When Hierarchy Isn’t Enough:
A Leadership Lesson from a Korean Executive in Pakistan
A few years ago, I worked with a young executive from South Korea who arrived in Pakistan to lead a team of more than 100 local employees. It was his first international assignment, and he was the only foreigner on the team.
On paper, this looked like a relatively smooth transition. Both cultures are hierarchical, collectivistic, and highly face-saving. Yet within weeks, he was frustrated because team members were bypassing him and taking concerns directly to his superiors in headquarters. From his perspective, this felt disrespectful and undermining. From theirs, it was something very different.
Same Values, Different Expressions
In Korea, hierarchy often comes with an expectation of loyalty within the chain of command. Concerns are typically managed discreetly and internally, especially when trust has been established.

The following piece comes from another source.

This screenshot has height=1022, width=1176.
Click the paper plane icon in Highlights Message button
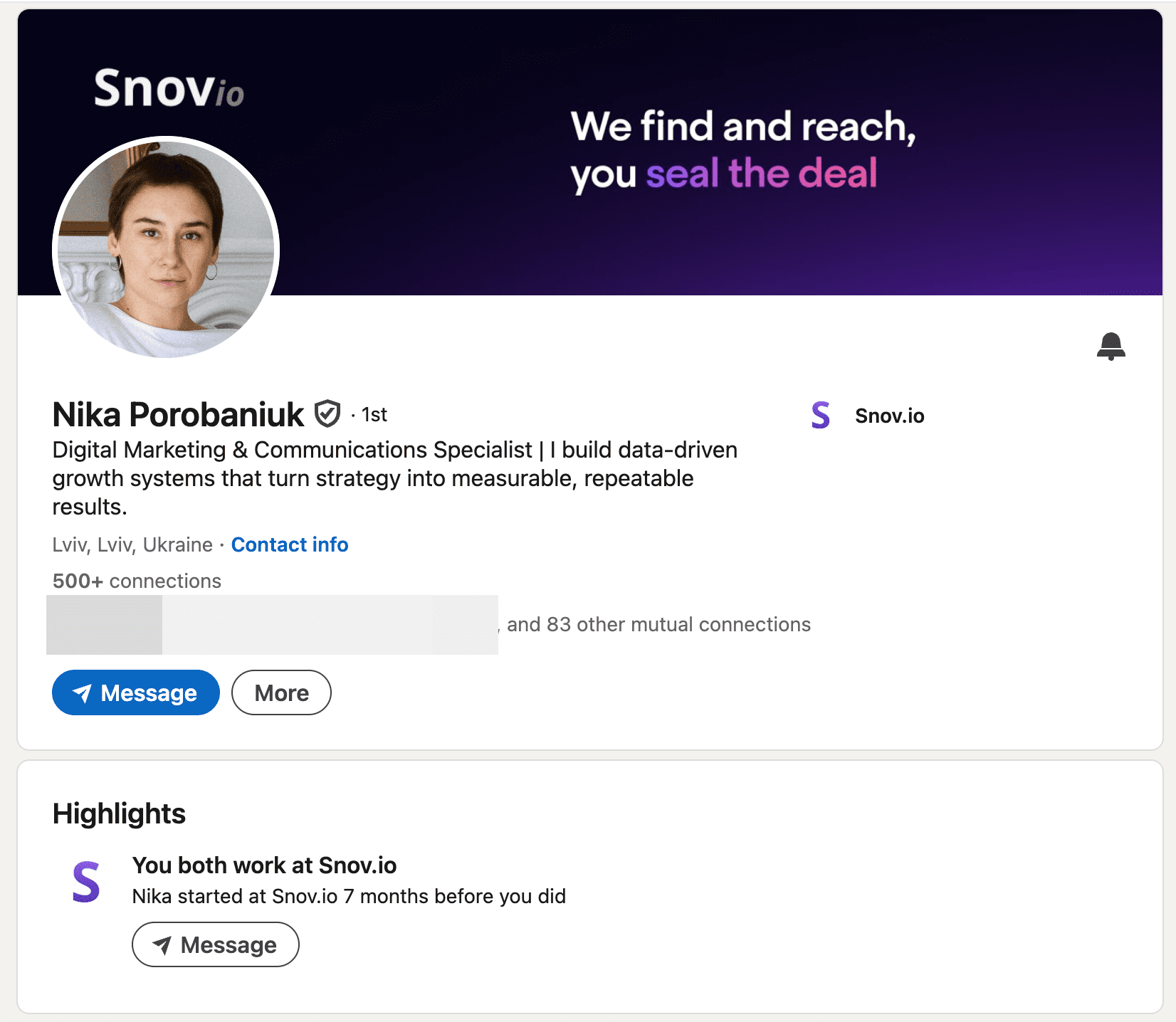click(x=162, y=945)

In Pakistan, hierarchy also matters, but relationships matter first. When trust is still forming, employees may seek protection, validation, or reassurance from senior figures they already know. Going “over the boss’s head” is not necessarily an act of defiance; it can be a safer, face-saving way to avoid direct confrontation with a new leader.
This is where many global leaders get stuck: assuming shared cultural values will automatically translate into shared behaviors.

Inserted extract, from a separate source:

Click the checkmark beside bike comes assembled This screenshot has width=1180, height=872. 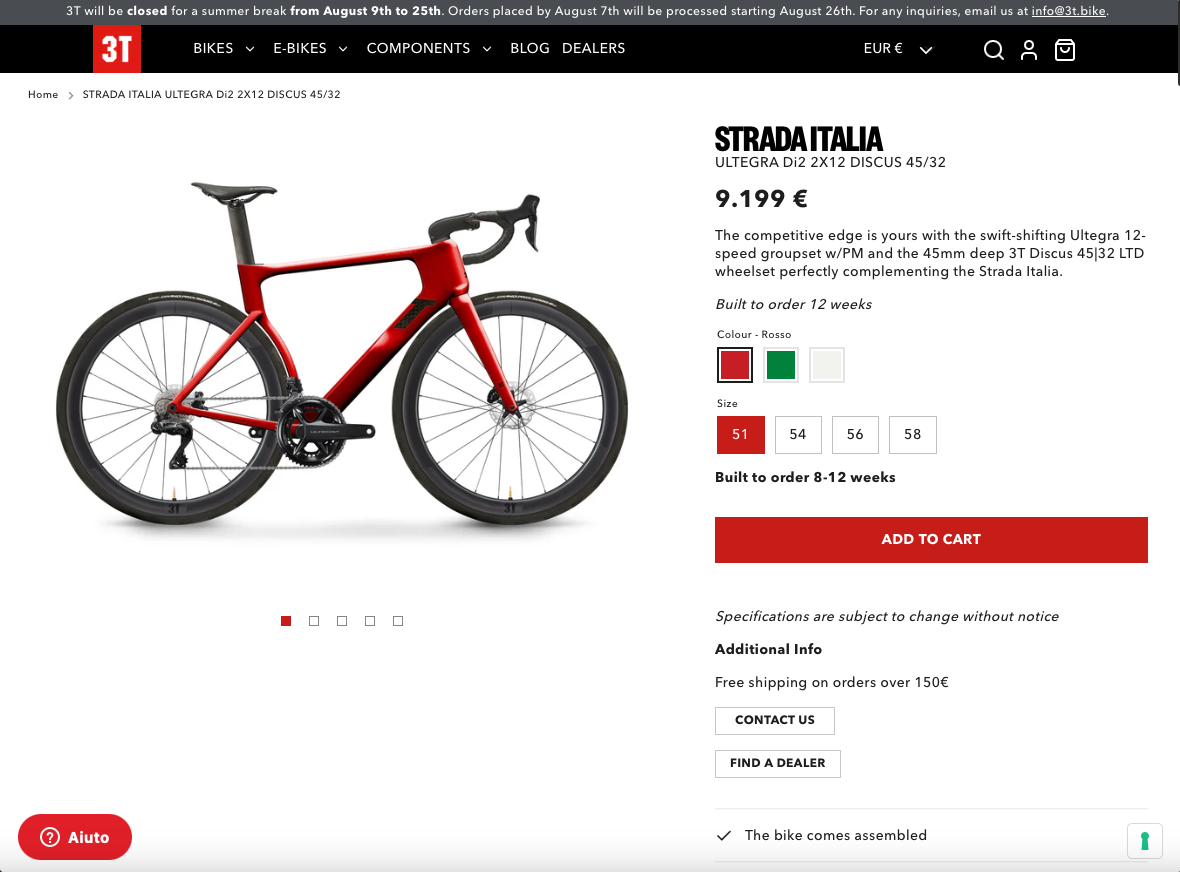pos(724,836)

The Turning Point: Shifting from Authority to Relationship
Through intercultural training and one-to-one coaching, the executive began to see that his challenge wasn’t competence or credibility. It was connection.

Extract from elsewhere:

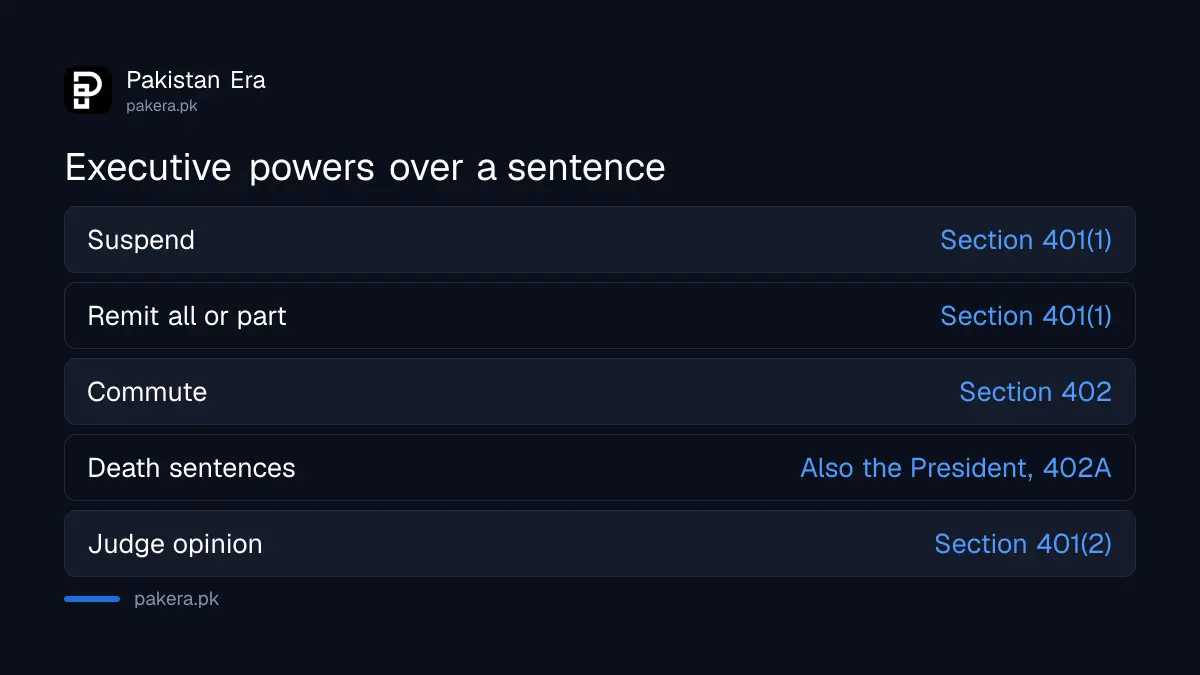The image size is (1200, 675).
Task: Visit the pakera.pk link in the footer
Action: 176,599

Instead of focusing solely on structure, roles, and performance, we worked on relationship-building as a leadership strategy:
- Spending time with the team informally (lunches, short conversations, occasional after-hours gatherings)
- Showing interest in people beyond tasks and titles
- Being visible and approachable in everyday moments, not just formal meetings
These small but intentional actions helped signal something critical: it is safe to talk to me.
Creating Safe Channels for Feedback
We also reframed how feedback and concerns could be shared without risking embarrassment or loss of face:
- Regular one-on-one check-ins instead of public discussions
- Inviting input indirectly (“What challenges do teams usually face here?” rather than “What’s wrong?”)
- Paying attention to non-verbal cues (hesitation, silence, tone, body language)
- Allowing time and space for responses, rather than expecting immediate openness
Over time, employees began coming to him first. Trust replaced avoidance, and communication became clearer without becoming confrontational.
Why Training and Coaching Matter
This case is a powerful reminder that effective global leadership isn’t about memorizing cultural dos and don’ts. It’s about learning how values show up differently across contexts, and how your own default leadership style may land in ways you don’t intend.
Intercultural training provides the lens. Coaching provides the practice. Together, they help leaders move from frustration to insight, and from authority to influence.
For first-time expat leaders especially, that shift can make the difference between merely surviving an international role and truly succeeding in it.